Only if you are a stiff-necked academic or nerdy-ass mathemetician who doesn’t read or write news releases or news stories. The rest of us understand what he meant just fine. We understand that he didn’t go back in time and predict the data he based his model on. We are not stupid idiots who believe in time travel, or circular arguments. Thanks for your guidance though.

First of all, I obviously don’t think they believe in time travel. I think they are being deliberately misleading if no dishonest in hopes of fooling people. You for instance were obviously confused by it and for some reason rather than just admit it you’re still defending them pages later albeit under a completely new argument than you originally were.

And look, as far as reading too much into imprecise language - I’m proposing we interpret “this model has correctly predicted the winner” to be a claim that “this model has correctly predicted the winner.”

There’s no point in even discussing the matter with you if you’re going to sincerely claim that a more straightforward reading of “correctly predicted the winner” is that it “would have predicted the last 8 elections, had it existed then, which of course it couldn’t have.”
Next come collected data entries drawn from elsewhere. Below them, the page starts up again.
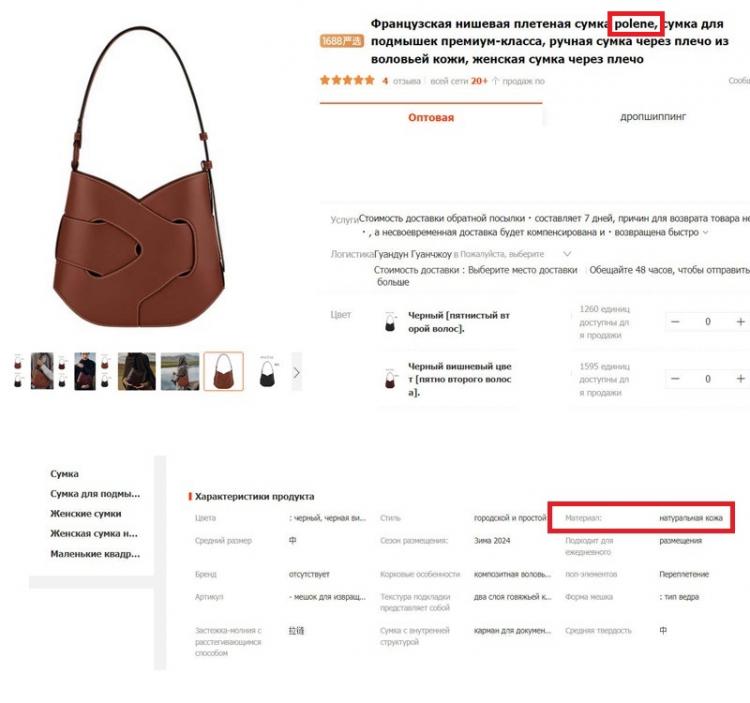The width and height of the screenshot is (750, 703).
Task: Decrease quantity for the black bag
Action: pyautogui.click(x=675, y=322)
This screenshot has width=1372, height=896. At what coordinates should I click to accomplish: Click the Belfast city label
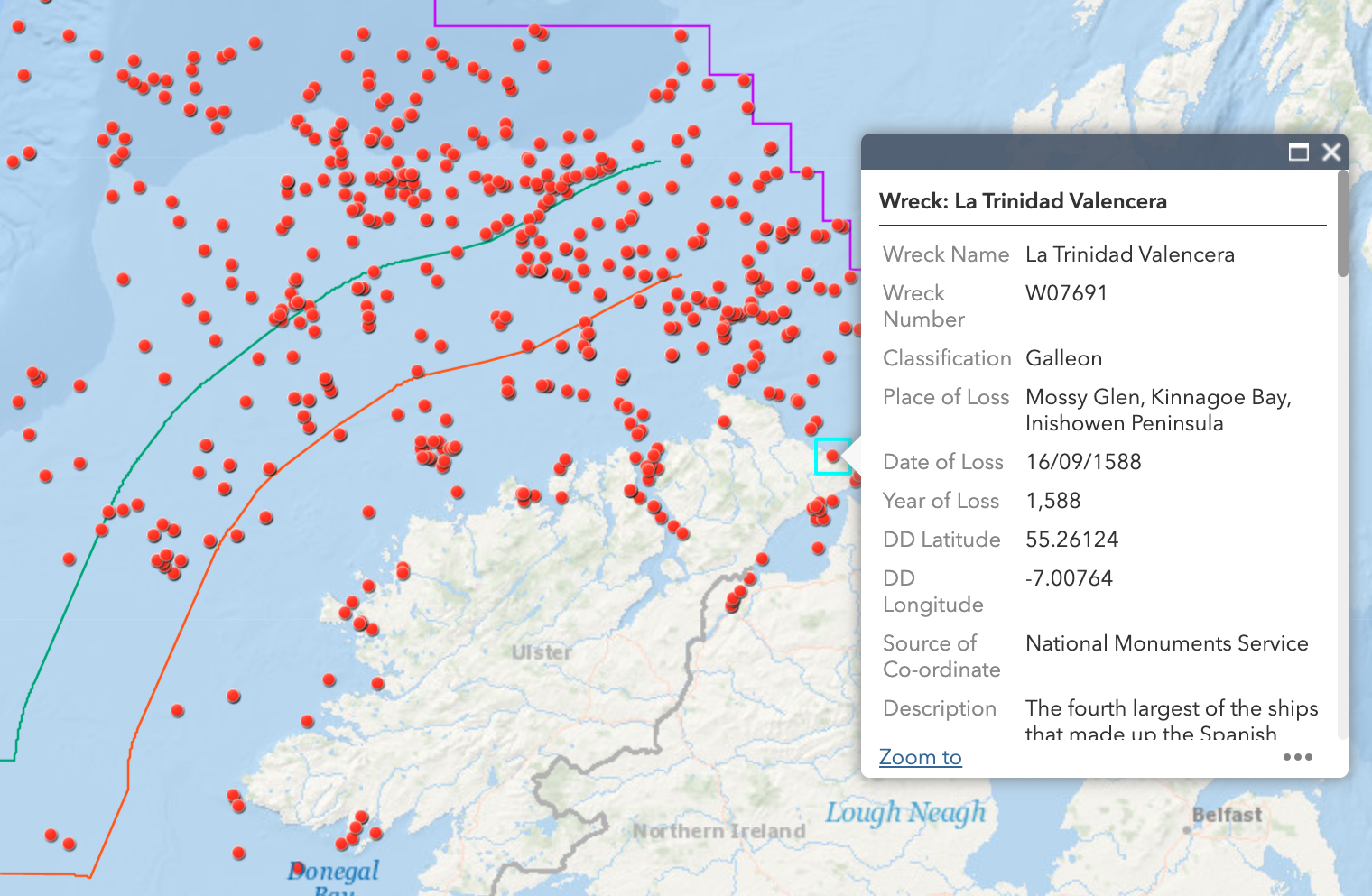pos(1226,815)
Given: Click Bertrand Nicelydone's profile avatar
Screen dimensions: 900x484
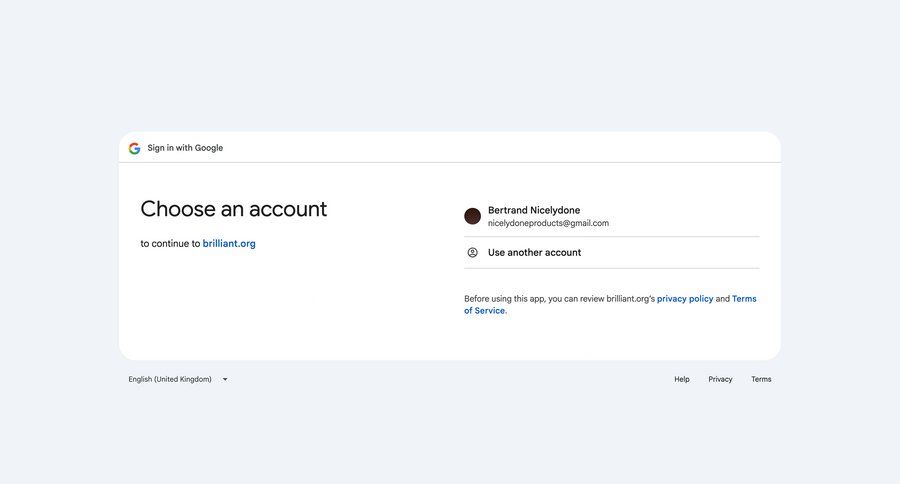Looking at the screenshot, I should pyautogui.click(x=472, y=216).
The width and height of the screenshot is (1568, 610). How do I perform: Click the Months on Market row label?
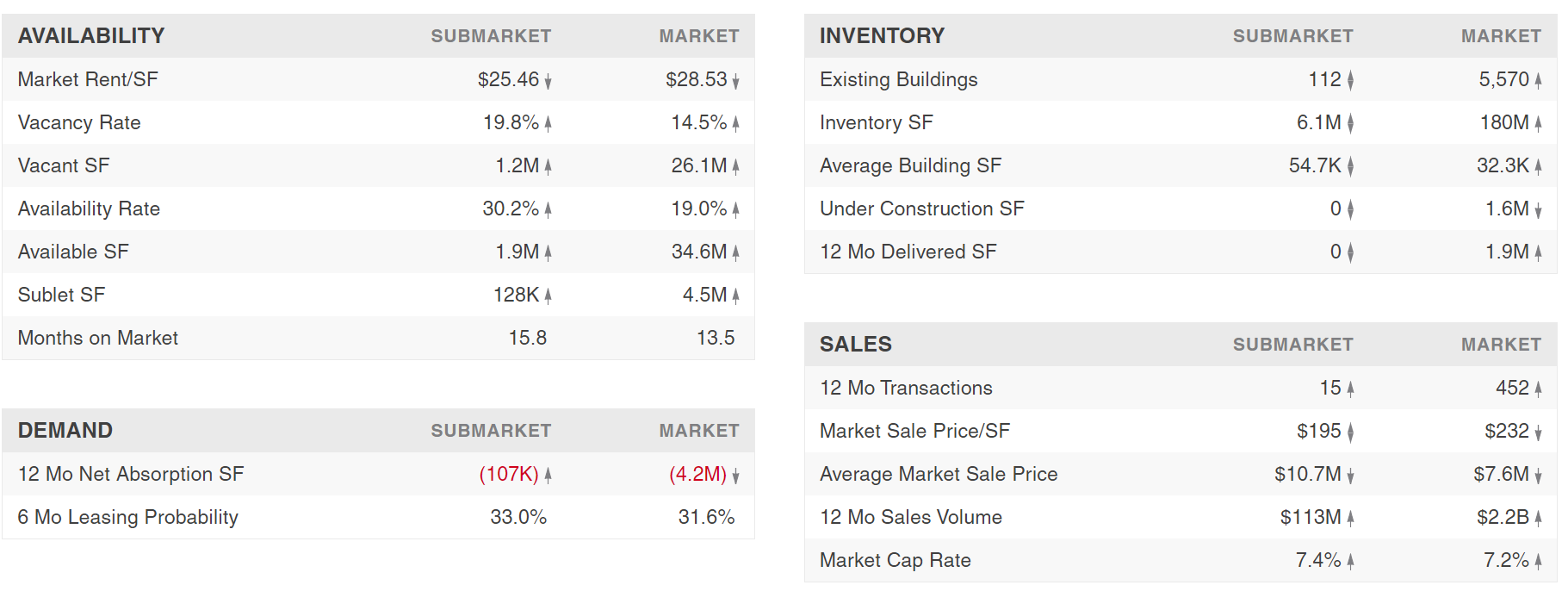click(98, 338)
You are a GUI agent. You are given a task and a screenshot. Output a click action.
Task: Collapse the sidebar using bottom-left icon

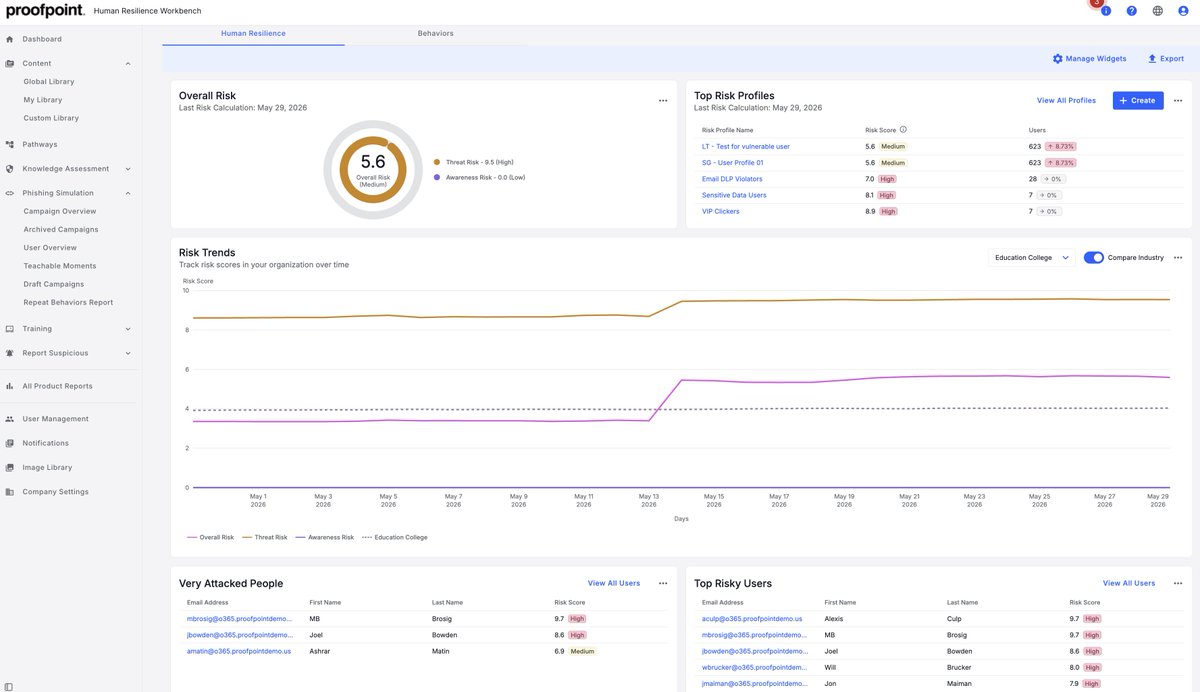(9, 685)
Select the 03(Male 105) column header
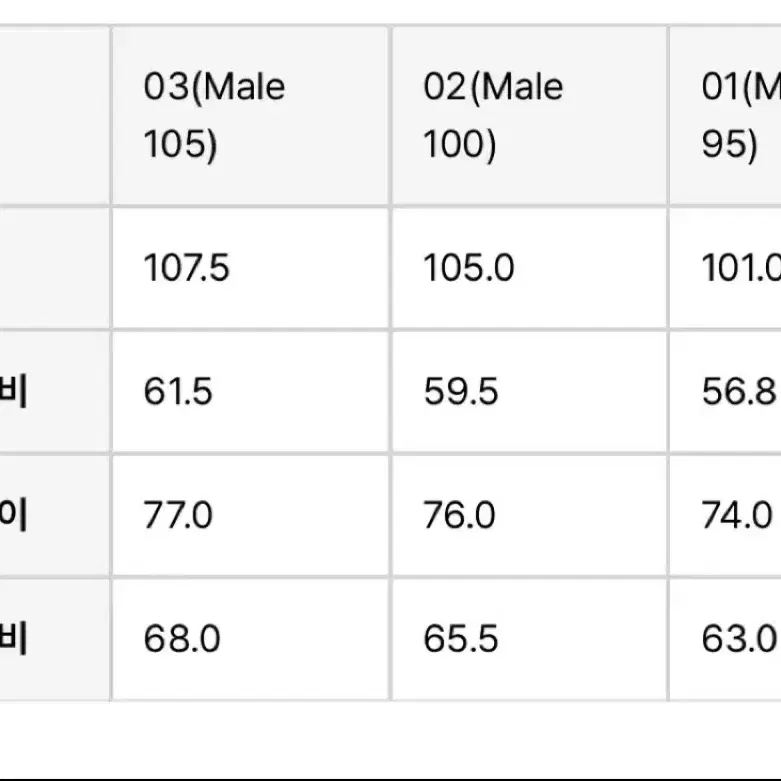The width and height of the screenshot is (781, 781). 250,115
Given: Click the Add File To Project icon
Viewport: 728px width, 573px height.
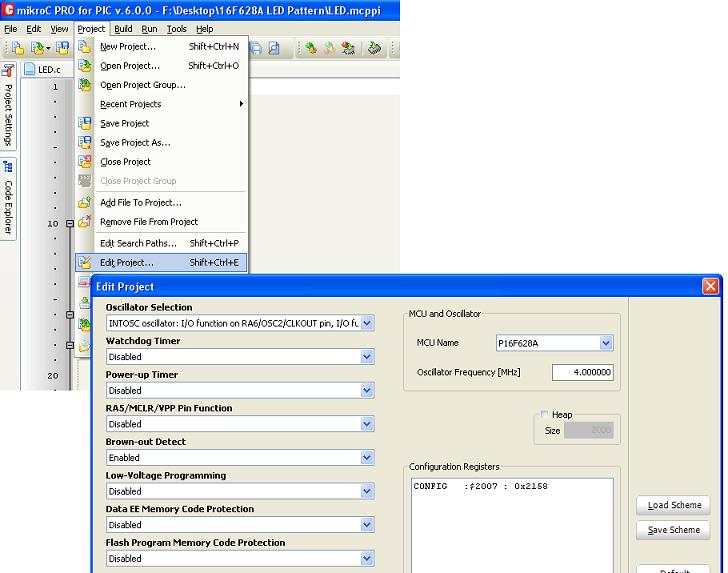Looking at the screenshot, I should (85, 202).
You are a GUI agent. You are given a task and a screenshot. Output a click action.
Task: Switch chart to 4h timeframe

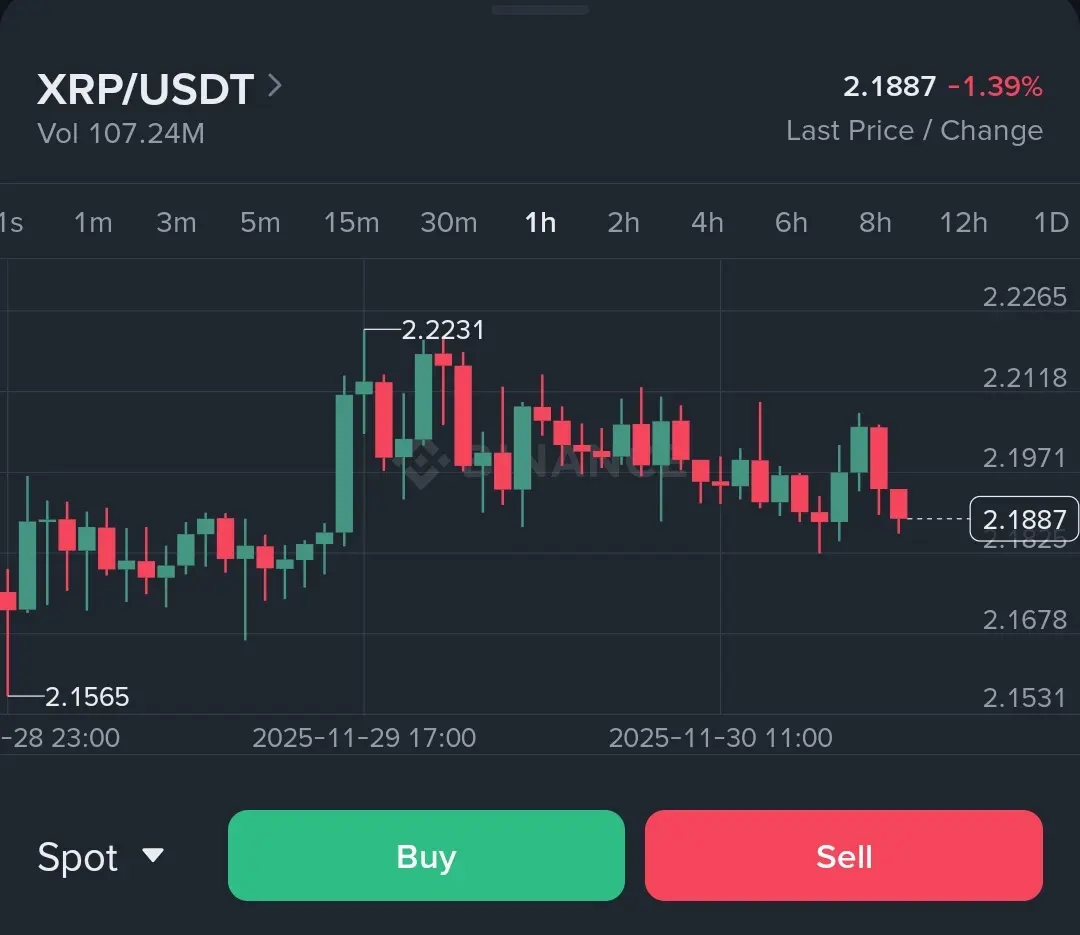coord(707,222)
Even if it is what they meant, which it obviously isn’t, you’re reading into it and giving them the benefit of the doubt for no reason except that you don’t want to admit you were wrong.

Seriously? You think the people can be fooled into believing in time travel?

No, YOU were confused because you are only capable of using one side of your brain.

And that would be a silly conclusion on your part. It would be you thinking you are smarter, when it’s actually going over your head.

Then stop.

Right. So they meant that they traveled back in time! They were deliberately trying to fool people into believing that! Or they are too stupid themselves to know that time travel can’t happen! That’s got to be it - they wrote it, after all.

Seriously, go do your math and leave language to those of us who can handle it.

Well you’re just being insulting now so this will be my last post on the subject, but for the record, they claimed that they predicted all of the past 8 elections to trick people into thinking their model has already been proven. You’re the only one talking about time travel and I have no idea why.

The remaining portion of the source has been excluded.